→ Problem:
Edit the lines from the line with "Task: Select the speaker symbol SP1 KXG1612C" up to and including the line with "click(x=216, y=475)" by changing "repeat mode" to "shuffle mode", with everything else left as is. Return only those lines.

########

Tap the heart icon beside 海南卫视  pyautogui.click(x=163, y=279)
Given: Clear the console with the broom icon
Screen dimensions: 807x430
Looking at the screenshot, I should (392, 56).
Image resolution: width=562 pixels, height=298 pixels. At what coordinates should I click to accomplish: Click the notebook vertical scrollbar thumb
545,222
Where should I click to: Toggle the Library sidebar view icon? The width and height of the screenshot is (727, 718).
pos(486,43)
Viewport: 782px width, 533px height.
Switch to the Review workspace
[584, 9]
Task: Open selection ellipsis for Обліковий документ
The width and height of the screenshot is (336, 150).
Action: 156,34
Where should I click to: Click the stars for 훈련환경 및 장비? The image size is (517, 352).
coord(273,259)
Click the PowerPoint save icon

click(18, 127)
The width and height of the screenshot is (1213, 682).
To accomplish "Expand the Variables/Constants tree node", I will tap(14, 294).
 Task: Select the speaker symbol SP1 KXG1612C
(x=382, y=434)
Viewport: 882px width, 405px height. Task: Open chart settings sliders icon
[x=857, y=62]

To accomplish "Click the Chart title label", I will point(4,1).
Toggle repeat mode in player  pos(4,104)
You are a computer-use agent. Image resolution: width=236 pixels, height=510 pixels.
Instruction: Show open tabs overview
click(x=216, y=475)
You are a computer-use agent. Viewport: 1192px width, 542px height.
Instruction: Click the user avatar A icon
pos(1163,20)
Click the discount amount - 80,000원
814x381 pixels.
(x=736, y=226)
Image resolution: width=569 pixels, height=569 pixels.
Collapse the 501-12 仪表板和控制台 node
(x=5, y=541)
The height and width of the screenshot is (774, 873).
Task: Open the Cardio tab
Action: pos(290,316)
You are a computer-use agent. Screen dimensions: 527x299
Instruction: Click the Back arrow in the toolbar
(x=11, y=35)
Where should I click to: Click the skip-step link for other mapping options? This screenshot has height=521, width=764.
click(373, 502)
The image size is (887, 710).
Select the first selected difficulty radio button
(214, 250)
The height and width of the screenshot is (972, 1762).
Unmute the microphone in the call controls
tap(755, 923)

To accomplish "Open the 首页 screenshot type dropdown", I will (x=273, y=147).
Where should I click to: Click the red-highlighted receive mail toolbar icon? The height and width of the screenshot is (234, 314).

########

→ Completed task:
 Task: Select the speaker symbol SP1 KXG1612C
(x=382, y=434)
Viewport: 882px width, 405px height. Task: Open chart settings sliders icon
[x=857, y=62]

To accomplish "Click the Chart title label", I will point(4,1).
Toggle shuffle mode in player  pos(4,104)
You are a computer-use agent. Image resolution: width=236 pixels, height=510 pixels.
Instruction: Show open tabs overview
click(x=216, y=475)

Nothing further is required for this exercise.